Once you've done that your success rate goes way up.

Aachen 4 days ago | parent | next [-]

While it's useful to not bother when you know it's unlikely to give good results, it does also feel a bit like a cop-out to suggest that the user shouldn't be asking it certain (unspecified) things in the first place. If this is the only solution, we should just crowdsource topics or types of question it can't do >50% of the time so not everyone has to reinvent the wheel

theshrike79 3 days ago | parent | next [-]

If you ask an LLM to count the r's in "strawberry sherbert", it's 100% hit and miss.

But have it create a script or program in any language you want to do the same, I'm 99% sure it'll get it right the first time.

People use LLMs like graphing calculators, they're not. But you can have one MAKE a calculator and it'll get it right.

mierz00 4 days ago | parent | prev [-]

It’s not that simple.

I’m making a tool to analyse financial transactions for accountants and identify things like misallocated expenses. Initially I was getting an LLM to try and analyse hundreds of transactions in one go. It was correct roughly 40-50% of the time, inconsistent and hallucinated frequently.

I changed the method to simple yes no question and to analyse each transaction individually. Now it is correct 85% of the time and very consistent.

Same model, same question essentially but a different way of asking it.

Aachen 3 days ago | parent [-]

I don't see how that issue couldn't be an entry on the "not to do" or "not optimal usage" list

mierz00 2 hours ago | parent [-]

Edit: I see your point. That’s valid.

I’m just not so sure it’s black and white. At least in my experience it hasn’t been.

rplnt 4 days ago | parent | prev | next [-]

Oftentimes I ask simple factual questions that I don't know the answer to. This is something it should excel at, yet it usually fails, at least on the first try. I guess I subconsciously ignore questions that are extremely easy to google (if you ignore the worst AI in existence) or can be found by opening the [insert keyword] wikipedia article. You don't need AI for those.

simonw 4 days ago | parent [-]

Amusingly enough, my rule of thumb for if an LLM is likely to be able to answer a question is "could somebody who just read the relevant Wikipedia page answer this?"

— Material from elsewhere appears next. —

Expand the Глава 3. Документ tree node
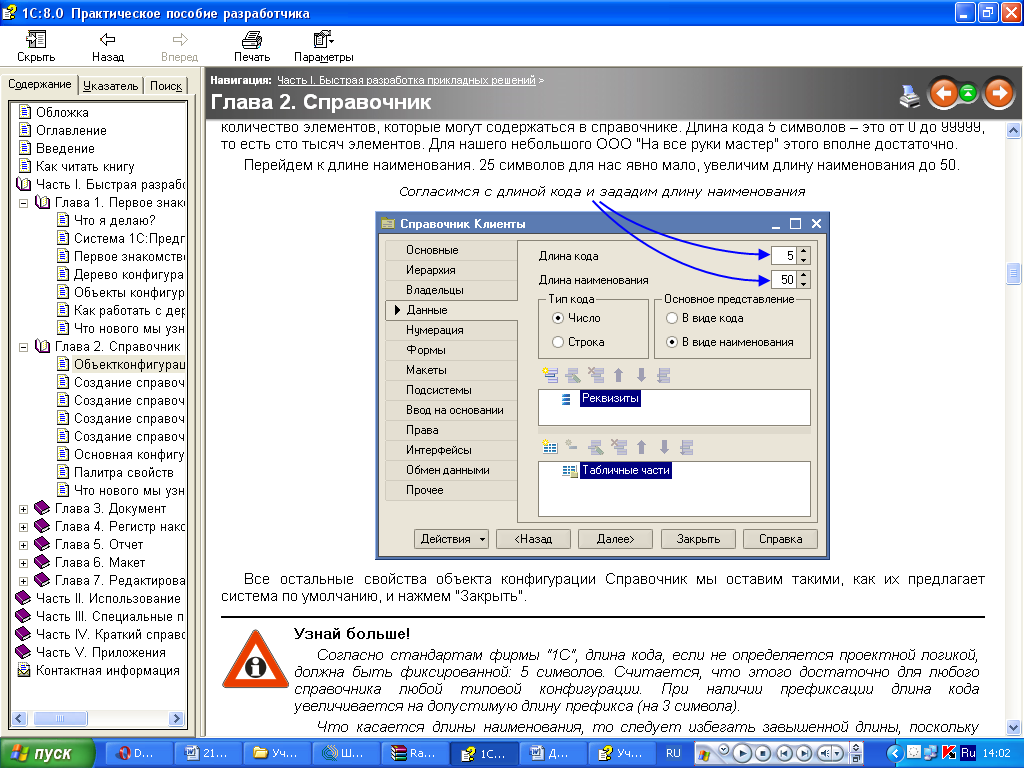The width and height of the screenshot is (1024, 768). point(23,509)
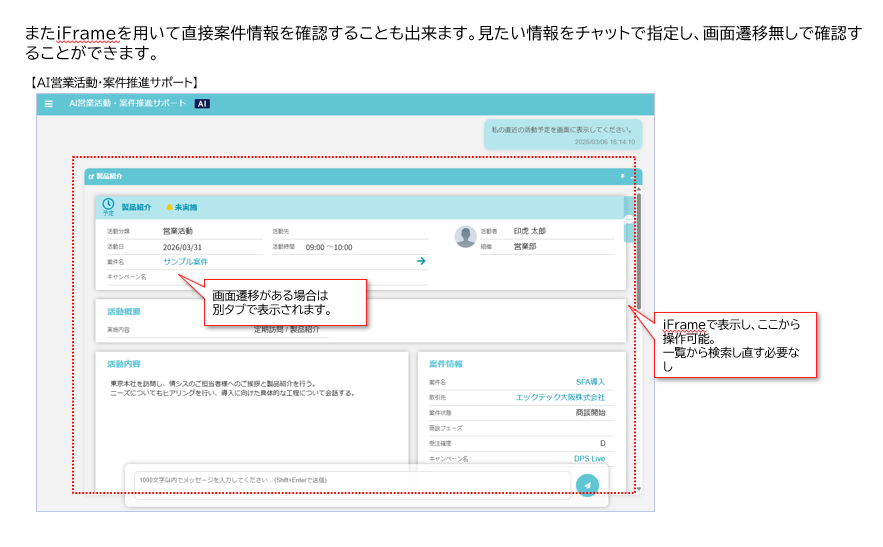Click the scroll-up arrow of the iFrame scrollbar

click(640, 190)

Although that changed this year with o3 (and now GPT-5) getting really good at using Bing for search: https://simonwillison.net/2025/Apr/21/ai-assisted-search/

apwell23 4 days ago | parent | prev [-]

> It's useful to build up an intuition for what kind of questions LLMs can answer and what kind of questions they can't.

Can you put you intuition into words so we can learn from you ?

simonw 4 days ago | parent [-]

I can't. That's my single biggest frustration about using LLMs: so much of what they can and cannot do comes down to intuition you need to build up over time, and I can't figure out how to express that intuition in a way that can quickly transfer to other people.